Databasics CEO Alan Tyson and CTO Marcel Syriani examine what clients’ employees have been expensing during the pandemic and recommend a new focus on managing remote resources.

Some time back, to better identify market trends, we developed an expense reporting index. We thought we would share some of the more interesting things it shows us and draw a few conclusions.

First, a note about the index: It is derived from our customers’ U.S. expense reporting data. The company data selected for inclusion was balanced to avoid overweighting by region, size or industry classification. There is room for improvement, but we believe the index’s construction is basically sound.

We take the total spend of expense reports in the base month — in this case, January 2020 — and assign it a value of 100. Changes in spending during subsequent months adjust the value up or down. For example, if spend in February went down by 15 percent, the index value for February would be 85. We track total spend not only by report but by expense type. The expense type index values we maintain are air, hotel, taxi/rideshare, car rental, mileage, office supplies/home office, business meals, individual meals, internet and other expenses.

We know what the pandemic has done to business travel spend, particularly for air and hotels. While our index shows a substantial, if wobbly, recovery from the March and April lows, we all know air, hotel, business meals and ground transportation remain way below pre-Covid levels. If you take the square root symbol and make the downslope long and the upslope short, that is what the graph looks like.

However, employees are continuing to spend. Index scores are up in August compared with January for internet (386), office supplies/home office (125), individual meals (155) and other expenses (126). The increases in internet, home office and other costs reflect the cost of provisioning remote workers. The increase in individual meals is a little baffling. It might reflect cannibalization (sorry!) of business meals — employees who are traveling are eating by themselves instead of taking their customers out. In any event, there is now a clear shift towards non-travel expenses.

We all expect business travel to recover as the Covid threat recedes, but remote work may have established itself as an unassailable beachhead. If this is the case, employee expense management processes will need to adjust. The hands of procurement and human resources will be further strengthened vis-à-vis travel management. As well, a new player will emerge: IT.

IT is now supporting users in environments over which it has drastically less control. How do IT departments help users manage their Wi-Fi or get it operating in the first place? Is home Wi-Fi sufficiently secure? Should users be permitted to make their own choices about their equipment and software?

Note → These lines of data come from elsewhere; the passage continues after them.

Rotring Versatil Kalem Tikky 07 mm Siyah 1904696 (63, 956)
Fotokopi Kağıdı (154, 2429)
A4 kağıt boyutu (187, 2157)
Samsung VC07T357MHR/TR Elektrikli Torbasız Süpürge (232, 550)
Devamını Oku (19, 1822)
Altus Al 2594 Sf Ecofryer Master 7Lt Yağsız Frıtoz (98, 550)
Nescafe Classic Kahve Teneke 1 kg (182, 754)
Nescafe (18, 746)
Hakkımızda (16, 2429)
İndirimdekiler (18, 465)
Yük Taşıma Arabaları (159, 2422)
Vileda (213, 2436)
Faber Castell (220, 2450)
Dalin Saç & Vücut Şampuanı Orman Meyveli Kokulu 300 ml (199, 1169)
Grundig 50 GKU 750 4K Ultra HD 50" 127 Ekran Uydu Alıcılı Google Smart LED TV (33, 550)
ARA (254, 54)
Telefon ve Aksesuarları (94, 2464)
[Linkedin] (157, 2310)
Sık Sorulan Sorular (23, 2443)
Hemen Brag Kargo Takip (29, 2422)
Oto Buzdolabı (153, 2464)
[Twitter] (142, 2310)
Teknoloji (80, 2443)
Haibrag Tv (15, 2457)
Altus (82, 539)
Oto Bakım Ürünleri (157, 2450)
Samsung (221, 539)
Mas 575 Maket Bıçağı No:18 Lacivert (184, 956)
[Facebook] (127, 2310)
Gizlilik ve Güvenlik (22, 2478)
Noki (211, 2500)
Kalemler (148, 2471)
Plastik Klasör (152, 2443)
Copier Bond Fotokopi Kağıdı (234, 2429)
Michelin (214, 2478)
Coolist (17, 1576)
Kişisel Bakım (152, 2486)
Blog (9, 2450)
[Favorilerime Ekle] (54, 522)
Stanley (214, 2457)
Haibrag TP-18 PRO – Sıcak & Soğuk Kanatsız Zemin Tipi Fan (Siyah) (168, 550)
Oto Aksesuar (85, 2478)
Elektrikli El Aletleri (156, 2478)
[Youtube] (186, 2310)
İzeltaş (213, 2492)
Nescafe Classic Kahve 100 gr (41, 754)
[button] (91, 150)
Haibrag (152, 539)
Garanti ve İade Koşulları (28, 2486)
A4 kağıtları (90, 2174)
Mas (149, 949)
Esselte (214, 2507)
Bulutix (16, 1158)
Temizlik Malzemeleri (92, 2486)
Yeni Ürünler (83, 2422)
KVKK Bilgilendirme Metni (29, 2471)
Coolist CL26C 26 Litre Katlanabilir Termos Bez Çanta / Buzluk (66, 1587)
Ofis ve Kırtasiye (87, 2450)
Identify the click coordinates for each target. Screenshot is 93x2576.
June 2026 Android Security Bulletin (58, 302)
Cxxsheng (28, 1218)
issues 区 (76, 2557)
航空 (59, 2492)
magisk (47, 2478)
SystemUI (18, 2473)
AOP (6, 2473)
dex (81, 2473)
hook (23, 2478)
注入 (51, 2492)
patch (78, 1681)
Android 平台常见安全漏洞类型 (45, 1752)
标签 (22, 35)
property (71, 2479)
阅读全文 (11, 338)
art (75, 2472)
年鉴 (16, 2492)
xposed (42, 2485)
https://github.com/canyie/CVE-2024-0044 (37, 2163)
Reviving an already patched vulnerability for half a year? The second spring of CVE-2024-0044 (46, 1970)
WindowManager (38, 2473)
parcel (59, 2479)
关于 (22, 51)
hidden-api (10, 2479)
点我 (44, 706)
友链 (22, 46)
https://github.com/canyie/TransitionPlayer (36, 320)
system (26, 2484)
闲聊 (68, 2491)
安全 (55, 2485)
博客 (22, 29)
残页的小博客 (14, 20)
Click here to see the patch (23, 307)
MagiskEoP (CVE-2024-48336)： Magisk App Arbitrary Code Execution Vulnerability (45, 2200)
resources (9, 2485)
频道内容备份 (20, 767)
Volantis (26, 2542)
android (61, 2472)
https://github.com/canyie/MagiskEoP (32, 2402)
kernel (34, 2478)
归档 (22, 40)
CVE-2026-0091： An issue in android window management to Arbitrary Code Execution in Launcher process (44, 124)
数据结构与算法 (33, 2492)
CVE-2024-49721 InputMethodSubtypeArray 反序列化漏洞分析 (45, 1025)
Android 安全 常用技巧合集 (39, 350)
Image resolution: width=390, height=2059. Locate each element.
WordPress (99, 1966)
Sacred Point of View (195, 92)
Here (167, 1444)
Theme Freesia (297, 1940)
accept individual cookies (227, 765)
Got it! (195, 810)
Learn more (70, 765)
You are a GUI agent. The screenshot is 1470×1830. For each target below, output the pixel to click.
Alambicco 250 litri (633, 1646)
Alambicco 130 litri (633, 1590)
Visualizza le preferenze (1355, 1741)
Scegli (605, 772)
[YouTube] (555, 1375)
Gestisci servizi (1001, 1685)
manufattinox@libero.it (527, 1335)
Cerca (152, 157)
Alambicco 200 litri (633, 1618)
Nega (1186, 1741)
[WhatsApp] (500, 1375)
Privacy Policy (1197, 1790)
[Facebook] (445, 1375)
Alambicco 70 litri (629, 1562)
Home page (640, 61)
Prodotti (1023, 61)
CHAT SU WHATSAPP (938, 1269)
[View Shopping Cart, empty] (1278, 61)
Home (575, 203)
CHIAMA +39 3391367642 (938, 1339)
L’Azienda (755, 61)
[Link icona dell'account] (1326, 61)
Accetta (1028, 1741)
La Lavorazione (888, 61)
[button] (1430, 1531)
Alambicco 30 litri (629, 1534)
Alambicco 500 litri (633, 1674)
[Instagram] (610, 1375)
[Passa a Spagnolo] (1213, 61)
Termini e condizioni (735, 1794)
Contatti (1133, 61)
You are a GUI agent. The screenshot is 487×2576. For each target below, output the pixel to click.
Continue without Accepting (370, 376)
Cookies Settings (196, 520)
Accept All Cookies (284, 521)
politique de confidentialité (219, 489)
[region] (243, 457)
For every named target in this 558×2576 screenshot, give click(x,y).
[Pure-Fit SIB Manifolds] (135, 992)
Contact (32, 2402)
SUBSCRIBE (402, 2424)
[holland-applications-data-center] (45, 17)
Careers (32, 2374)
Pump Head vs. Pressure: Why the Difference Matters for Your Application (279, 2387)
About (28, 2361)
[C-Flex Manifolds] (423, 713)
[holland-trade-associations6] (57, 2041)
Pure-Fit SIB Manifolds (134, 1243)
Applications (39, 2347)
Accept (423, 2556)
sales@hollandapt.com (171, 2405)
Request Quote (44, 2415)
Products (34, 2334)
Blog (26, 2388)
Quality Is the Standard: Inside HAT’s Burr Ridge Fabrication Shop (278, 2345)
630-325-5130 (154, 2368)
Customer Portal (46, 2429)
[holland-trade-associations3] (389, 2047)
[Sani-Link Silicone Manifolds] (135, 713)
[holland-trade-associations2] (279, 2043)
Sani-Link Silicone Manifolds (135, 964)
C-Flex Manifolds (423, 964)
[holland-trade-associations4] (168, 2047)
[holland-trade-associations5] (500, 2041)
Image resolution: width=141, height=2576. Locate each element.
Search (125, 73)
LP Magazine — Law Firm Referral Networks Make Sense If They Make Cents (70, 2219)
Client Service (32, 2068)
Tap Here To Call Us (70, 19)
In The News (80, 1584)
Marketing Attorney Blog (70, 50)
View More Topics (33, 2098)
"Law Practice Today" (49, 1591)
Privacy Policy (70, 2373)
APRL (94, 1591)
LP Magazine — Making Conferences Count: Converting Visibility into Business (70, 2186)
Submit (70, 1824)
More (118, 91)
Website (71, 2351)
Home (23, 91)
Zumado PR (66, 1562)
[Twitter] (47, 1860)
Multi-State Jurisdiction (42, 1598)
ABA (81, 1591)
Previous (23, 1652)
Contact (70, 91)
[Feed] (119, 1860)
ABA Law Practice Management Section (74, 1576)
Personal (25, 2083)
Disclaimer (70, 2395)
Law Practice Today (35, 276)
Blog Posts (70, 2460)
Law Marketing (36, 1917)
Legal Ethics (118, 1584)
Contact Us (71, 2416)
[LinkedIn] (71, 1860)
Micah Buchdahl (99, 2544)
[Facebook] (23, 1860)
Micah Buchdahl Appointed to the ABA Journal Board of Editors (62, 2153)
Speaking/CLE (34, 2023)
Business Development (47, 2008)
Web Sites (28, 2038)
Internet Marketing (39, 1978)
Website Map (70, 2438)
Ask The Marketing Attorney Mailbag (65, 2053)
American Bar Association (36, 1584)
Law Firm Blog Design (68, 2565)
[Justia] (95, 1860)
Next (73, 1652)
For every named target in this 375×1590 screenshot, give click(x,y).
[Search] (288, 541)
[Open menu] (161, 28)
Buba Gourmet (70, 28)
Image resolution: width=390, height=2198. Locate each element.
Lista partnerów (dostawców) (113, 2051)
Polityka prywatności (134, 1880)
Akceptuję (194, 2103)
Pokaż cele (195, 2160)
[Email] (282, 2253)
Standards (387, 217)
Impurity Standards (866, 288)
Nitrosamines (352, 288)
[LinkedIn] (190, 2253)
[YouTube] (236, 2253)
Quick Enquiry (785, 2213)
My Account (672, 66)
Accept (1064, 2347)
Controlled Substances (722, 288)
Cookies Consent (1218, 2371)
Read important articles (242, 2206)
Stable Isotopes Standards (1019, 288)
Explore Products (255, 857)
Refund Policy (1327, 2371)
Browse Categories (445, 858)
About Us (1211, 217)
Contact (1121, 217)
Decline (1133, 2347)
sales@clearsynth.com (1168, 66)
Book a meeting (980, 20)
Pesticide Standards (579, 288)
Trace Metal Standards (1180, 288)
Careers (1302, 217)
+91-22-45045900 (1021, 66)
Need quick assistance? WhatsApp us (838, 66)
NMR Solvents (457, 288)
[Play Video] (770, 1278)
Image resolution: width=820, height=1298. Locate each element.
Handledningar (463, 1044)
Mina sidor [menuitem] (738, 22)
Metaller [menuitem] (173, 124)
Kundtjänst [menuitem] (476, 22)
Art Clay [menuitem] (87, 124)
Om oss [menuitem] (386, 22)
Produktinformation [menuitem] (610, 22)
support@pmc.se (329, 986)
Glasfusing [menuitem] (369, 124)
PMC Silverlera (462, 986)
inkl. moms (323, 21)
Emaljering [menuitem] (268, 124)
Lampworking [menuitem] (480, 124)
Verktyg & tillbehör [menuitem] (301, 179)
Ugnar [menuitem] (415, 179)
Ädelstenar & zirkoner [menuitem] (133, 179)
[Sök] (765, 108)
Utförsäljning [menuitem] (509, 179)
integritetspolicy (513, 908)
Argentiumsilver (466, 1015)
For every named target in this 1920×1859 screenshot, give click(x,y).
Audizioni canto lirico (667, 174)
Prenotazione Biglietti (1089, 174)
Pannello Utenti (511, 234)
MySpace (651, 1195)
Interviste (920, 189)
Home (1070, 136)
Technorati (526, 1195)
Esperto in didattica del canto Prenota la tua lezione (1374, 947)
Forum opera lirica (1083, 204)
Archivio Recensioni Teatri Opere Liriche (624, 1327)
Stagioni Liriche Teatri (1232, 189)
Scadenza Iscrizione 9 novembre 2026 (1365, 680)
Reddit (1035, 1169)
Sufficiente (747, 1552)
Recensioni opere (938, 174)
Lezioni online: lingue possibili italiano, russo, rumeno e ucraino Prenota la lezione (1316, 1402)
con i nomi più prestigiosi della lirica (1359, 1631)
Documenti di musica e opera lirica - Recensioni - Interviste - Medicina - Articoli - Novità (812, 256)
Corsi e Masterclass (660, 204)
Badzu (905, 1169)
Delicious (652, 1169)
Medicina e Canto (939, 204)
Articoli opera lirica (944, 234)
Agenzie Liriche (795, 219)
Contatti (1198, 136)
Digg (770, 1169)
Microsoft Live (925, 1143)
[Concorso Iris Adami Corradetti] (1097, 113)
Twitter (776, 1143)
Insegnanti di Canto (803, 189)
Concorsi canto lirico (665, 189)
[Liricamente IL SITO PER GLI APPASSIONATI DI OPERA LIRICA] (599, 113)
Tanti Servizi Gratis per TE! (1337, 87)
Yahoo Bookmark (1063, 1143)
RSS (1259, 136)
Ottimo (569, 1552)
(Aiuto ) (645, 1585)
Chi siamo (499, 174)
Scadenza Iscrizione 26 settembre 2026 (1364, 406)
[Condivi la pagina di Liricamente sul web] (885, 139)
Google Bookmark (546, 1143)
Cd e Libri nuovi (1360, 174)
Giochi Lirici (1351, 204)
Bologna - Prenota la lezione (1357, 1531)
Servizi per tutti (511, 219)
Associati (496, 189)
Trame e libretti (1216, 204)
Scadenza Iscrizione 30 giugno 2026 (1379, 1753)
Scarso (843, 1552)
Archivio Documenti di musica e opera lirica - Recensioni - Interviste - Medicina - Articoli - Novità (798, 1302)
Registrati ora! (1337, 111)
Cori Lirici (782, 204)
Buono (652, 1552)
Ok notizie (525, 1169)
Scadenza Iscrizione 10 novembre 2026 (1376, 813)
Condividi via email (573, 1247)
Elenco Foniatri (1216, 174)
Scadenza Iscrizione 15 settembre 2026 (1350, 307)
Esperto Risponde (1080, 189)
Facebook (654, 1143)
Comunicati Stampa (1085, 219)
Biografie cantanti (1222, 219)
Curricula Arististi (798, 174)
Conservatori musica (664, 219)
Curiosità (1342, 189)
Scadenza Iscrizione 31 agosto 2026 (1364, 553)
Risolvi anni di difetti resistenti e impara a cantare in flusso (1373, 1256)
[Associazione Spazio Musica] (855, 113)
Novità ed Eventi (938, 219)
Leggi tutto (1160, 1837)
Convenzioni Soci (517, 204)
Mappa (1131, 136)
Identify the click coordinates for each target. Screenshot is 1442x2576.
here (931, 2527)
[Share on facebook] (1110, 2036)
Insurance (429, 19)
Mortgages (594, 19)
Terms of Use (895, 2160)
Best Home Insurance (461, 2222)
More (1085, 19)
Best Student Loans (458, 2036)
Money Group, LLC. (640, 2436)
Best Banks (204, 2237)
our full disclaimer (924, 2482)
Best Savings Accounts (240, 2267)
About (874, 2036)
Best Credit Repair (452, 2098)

Marcel Syriani, Databasics SVP and chief technology officer

In short, employee expense management for remote workers will require close cooperation and coordination across multiple departments. That’s never easy under the best of circumstances. For most organizations, the remote worker was a “one-off.” Consistency and efficiency in dealing with remote workers were not critically important since there were not that many of them.

Things have changed and are not likely to revert to the old employer-provided workplace model. Getting remote work right is now essential. What to do?

Rather than hoping departments will play together nicely, a structural change may be in order: Creation of a new department of Remote Resources Management, headed by a C-level executive, that will bring together the organization’s capabilities, knowledge and resources to focus on the particular challenges of remote workers. This isn’t merely more bureaucracy. This organization would be faced with a tall order: Ensuring productivity, security, fairness, efficiency, cost-effectiveness, compliance, retention and more. A crisis can be the only outcome if this mission is left to monthly interdepartmental meetings.

There is one thing we can be sure of: “Business as usual” will not be returning to employee expense management.